• _PROBLEMS AND TASKS_:
1. Name the people the appeal text says give evidence relevant to the appellant's positive case.
2. Reproduce the appeal text from "129. We can" up to and including "Officer Lisi’s discovery.".
3. Carry on writing the appeal text, starting right after its last sentence.

• _SOURCE DOCUMENT_:

129. We can of course take into account all the evidence before us. This obviously includes the Giblin transcripts and the 2004 mortgage application.
130. In essence the appellant’s case is that the £18,000 figure used in the 2000 mortgage application should be used as the basis of the assessments for all the adopted years.
131. Consequently, the appellant’s positive case does not require us to come to a conclusion on whether Mr Daisley completed the 2004 mortgage application in blank nor on the veracity of the Giblin transcripts. Those matters were relevant only to the reasonableness of Officer Lisi’s discovery.
132. However the evidence of Mr Daisley, Mr Gregory, and Mr Kent are all relevant to the appellant’s positive case and we now turn to that evidence.
Mr Daisley’s evidence
133. Mr Daisley was raised in a travelling community and only learned to read and write as part of a prison initiative. He does not have an email account and is not computer literate. He acknowledges that he may have been an error in not filing tax returns but this was an honest mistake made in good faith.
134. During the adopted years, he was earning small sums of money trading cars, working as a security guard on the doors of clubs and supplying other doormen, tarmacking and dealing in scrap metal.
135. Before 2012 when payments for scrap metal had to be made by cheque, he was paid in cash. He did not pay cash into his bank accounts but would use the cash to fund living expenses and his lifestyle. Any remaining cash would be saved and used for trading (for example in scrap metal).
136. In November 2005 his cash savings amounted to approximately £45,000 which was seized by the police and later forfeited. He did keep records of his business transactions comprising receipts and invoices until they were seized by Wiltshire police in 2005. He had been unable, notwithstanding that he tried, to recover these records.

• _PROVIDED RECORDS_:
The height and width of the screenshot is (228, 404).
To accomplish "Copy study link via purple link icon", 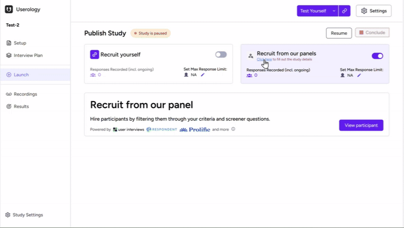I will (345, 11).
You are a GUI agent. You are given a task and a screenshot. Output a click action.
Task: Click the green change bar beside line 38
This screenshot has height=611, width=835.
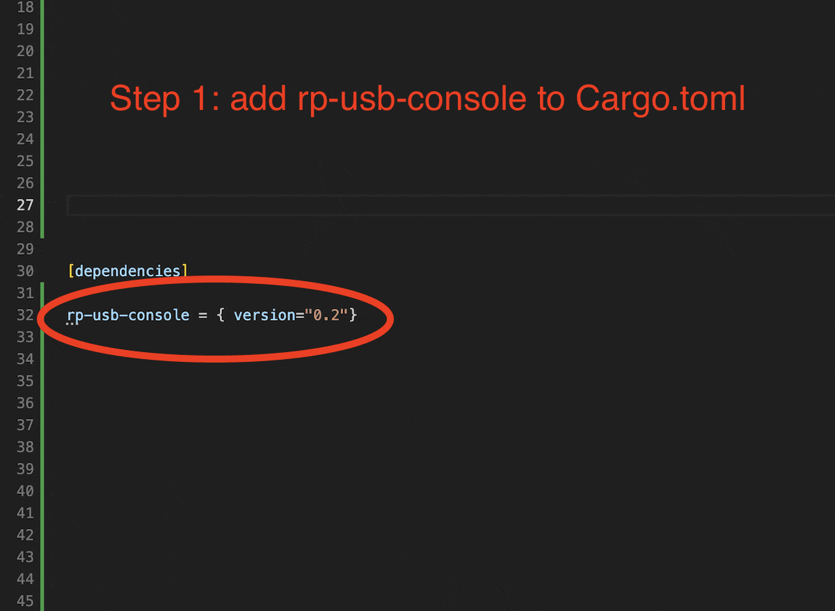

• _RESPONSE LIST_:
1. Mr Daisley, Mr Gregory, Mr Kent

2.
129. We can of course take into account all the evidence before us. This obviously includes the Giblin transcripts and the 2004 mortgage application.
130. In essence the appellant’s case is that the £18,000 figure used in the 2000 mortgage application should be used as the basis of the assessments for all the adopted years.
131. Consequently, the appellant’s positive case does not require us to come to a conclusion on whether Mr Daisley completed the 2004 mortgage application in blank nor on the veracity of the Giblin transcripts. Those matters were relevant only to the reasonableness of Officer Lisi’s discovery.

3.
137. In cross examination Mr Daisley’s evidence was that he kept records between 1999 and 2005 and those were the records seized by Wiltshire police. Between 2005 and 2009 he was not undertaking much work and so kept no records. And this was of course true for the period whilst he was in prison. For the period after he left prison until 2012 he kept records but he doesn’t know where they are. For the periods 2012/2014 he did keep records which he had provided to Bark & Co.
138. During the 1999/2000 tax year the appellant was in partnership with Robert Owen as a joint proprietor of Marsh Road Garage, a motor dealership. It was Mr Owen who kept all the financial records for this business. The appellant does not have copies of those records.
139. Payments for vehicles purchase by Marsh Road Garage were purchased using cheques. The appellant considered that a profit margin of about 10% would be typical on the car dealing undertaken by that dealership.
140. The income declared of £18,000 in the 2000 mortgage application was an accurate figure. He stopped trading vehicles in 2005 when his bank account was frozen (this appears to have been contradicted by the evidence of Mr Gregory, more of which below)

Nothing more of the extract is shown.